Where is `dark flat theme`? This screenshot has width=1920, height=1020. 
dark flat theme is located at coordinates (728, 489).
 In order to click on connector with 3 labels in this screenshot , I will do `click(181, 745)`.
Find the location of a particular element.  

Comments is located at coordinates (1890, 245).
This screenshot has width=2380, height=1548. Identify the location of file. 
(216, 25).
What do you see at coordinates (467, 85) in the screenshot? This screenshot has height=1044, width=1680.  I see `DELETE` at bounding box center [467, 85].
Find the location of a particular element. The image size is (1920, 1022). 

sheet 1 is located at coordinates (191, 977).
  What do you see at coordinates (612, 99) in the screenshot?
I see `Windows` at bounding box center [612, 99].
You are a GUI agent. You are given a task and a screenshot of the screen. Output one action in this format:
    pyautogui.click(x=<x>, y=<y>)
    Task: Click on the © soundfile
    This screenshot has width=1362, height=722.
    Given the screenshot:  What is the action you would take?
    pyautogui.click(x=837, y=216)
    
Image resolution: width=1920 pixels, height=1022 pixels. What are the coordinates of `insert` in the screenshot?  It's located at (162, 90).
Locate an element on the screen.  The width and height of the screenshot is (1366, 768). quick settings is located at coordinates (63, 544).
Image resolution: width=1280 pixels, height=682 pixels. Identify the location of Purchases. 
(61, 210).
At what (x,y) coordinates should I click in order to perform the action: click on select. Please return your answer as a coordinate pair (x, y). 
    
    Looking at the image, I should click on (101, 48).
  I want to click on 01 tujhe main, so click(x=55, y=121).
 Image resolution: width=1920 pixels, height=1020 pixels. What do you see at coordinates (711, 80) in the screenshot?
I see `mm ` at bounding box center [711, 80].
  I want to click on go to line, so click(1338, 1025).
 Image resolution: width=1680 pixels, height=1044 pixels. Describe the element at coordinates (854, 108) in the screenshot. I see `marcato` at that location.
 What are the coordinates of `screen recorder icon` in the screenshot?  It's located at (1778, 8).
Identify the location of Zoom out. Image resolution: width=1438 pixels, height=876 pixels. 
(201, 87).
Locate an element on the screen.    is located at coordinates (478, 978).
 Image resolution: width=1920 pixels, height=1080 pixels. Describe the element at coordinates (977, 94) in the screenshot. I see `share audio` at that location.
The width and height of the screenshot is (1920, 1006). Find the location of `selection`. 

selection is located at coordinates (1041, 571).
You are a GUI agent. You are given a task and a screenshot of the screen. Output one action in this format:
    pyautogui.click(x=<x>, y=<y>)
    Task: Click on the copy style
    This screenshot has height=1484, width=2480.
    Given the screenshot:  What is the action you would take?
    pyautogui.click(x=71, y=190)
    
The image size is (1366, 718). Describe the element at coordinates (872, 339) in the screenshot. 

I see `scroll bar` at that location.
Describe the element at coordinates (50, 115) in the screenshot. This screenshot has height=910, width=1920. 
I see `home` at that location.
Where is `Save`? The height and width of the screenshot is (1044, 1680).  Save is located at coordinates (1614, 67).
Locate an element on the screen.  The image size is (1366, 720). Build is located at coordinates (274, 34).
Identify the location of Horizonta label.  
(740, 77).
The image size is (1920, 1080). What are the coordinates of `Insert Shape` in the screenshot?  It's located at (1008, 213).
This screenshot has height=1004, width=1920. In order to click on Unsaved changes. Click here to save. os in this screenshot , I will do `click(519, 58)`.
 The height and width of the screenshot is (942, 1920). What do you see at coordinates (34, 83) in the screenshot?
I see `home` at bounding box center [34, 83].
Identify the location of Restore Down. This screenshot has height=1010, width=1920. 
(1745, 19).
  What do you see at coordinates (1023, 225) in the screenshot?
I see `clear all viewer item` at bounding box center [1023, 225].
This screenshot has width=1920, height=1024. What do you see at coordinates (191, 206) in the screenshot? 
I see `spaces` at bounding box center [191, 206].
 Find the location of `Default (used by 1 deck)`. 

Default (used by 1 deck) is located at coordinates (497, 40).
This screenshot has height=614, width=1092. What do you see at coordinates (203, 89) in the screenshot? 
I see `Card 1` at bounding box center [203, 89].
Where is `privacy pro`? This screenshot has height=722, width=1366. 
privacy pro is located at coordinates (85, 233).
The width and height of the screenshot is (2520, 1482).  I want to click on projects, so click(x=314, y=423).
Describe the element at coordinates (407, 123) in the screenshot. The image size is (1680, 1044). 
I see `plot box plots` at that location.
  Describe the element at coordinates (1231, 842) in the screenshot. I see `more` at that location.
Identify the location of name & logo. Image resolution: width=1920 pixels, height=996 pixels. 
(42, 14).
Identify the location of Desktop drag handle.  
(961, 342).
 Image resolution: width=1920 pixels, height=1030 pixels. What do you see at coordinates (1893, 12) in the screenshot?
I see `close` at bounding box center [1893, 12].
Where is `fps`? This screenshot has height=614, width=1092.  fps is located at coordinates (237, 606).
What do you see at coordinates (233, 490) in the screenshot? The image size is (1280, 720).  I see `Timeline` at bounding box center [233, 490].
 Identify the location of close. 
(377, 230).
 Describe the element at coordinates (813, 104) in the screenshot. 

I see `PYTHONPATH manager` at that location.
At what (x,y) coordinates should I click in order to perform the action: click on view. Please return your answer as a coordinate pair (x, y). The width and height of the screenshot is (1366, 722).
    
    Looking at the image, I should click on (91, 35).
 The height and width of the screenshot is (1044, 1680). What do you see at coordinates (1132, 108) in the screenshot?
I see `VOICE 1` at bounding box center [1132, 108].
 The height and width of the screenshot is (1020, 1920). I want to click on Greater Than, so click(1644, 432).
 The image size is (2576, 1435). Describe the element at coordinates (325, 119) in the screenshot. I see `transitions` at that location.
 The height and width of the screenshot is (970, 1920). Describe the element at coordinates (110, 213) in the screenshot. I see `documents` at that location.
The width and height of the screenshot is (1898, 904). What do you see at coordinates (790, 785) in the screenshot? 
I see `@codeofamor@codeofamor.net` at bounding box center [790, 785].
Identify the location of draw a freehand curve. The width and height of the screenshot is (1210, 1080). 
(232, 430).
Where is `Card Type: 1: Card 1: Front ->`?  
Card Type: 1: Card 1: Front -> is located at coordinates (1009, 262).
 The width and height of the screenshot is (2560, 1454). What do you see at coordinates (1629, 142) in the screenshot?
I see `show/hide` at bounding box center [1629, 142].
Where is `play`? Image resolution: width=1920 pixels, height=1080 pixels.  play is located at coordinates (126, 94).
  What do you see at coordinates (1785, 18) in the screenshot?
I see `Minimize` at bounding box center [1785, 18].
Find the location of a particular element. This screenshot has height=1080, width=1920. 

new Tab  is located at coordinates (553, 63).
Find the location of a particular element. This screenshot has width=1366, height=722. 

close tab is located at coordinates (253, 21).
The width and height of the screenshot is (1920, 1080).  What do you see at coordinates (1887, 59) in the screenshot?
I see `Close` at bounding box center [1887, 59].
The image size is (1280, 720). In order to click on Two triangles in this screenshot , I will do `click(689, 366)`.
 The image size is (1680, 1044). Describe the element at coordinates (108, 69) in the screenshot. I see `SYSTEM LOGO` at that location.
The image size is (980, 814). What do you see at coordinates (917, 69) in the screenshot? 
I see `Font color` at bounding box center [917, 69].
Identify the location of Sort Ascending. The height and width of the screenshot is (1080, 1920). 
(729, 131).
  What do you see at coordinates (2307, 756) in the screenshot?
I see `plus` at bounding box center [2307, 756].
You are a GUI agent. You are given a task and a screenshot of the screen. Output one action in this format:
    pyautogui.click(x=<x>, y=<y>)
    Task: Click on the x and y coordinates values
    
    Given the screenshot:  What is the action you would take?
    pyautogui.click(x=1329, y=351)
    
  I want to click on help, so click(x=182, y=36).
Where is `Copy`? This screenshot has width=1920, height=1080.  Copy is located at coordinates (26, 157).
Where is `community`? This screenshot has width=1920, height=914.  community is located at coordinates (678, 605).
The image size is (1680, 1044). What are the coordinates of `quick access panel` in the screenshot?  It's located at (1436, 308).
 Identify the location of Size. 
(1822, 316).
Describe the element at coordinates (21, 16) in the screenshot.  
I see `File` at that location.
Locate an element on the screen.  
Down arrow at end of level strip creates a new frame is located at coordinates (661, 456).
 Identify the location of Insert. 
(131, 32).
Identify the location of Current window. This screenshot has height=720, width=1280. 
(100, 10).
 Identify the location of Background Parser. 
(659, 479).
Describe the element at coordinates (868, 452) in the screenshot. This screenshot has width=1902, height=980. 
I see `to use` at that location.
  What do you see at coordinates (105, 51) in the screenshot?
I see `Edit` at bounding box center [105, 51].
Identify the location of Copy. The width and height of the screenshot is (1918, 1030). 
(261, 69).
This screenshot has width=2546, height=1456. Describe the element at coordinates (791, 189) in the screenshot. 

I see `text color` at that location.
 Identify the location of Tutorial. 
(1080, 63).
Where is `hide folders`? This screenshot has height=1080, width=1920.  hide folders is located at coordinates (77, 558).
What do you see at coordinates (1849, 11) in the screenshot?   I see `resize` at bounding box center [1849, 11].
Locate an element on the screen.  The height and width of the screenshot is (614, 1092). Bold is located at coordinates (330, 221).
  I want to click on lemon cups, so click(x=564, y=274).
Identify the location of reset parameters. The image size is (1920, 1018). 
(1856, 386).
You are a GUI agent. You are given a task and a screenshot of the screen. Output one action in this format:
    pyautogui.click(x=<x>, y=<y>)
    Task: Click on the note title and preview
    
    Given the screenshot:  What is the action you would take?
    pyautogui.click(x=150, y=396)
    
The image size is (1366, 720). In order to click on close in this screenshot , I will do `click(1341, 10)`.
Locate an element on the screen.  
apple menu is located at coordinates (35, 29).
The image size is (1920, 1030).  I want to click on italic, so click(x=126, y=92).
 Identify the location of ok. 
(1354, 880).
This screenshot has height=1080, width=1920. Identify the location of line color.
■ ■ ■
Exercise prompt: Print everything from the first line of the items down through the line that contains "Looking at the image, I should click on (101, 48).", copying each line word for word.

Exercise output:
Where is `dark flat theme`? This screenshot has width=1920, height=1020. 
dark flat theme is located at coordinates (728, 489).
 In order to click on connector with 3 labels in this screenshot , I will do `click(181, 745)`.
Find the location of a particular element.  

Comments is located at coordinates (1890, 245).
This screenshot has width=2380, height=1548. Identify the location of file. 
(216, 25).
What do you see at coordinates (467, 85) in the screenshot? This screenshot has height=1044, width=1680.  I see `DELETE` at bounding box center [467, 85].
Find the location of a particular element. The image size is (1920, 1022). 

sheet 1 is located at coordinates (191, 977).
  What do you see at coordinates (612, 99) in the screenshot?
I see `Windows` at bounding box center [612, 99].
You are a GUI agent. You are given a task and a screenshot of the screen. Output one action in this format:
    pyautogui.click(x=<x>, y=<y>)
    Task: Click on the © soundfile
    This screenshot has width=1362, height=722.
    Given the screenshot:  What is the action you would take?
    pyautogui.click(x=837, y=216)
    
Image resolution: width=1920 pixels, height=1022 pixels. What are the coordinates of `insert` in the screenshot?  It's located at (162, 90).
Locate an element on the screen.  The width and height of the screenshot is (1366, 768). quick settings is located at coordinates (63, 544).
Image resolution: width=1280 pixels, height=682 pixels. Identify the location of Purchases. 
(61, 210).
At what (x,y) coordinates should I click in order to perform the action: click on select. Please return your answer as a coordinate pair (x, y). 
    
    Looking at the image, I should click on (101, 48).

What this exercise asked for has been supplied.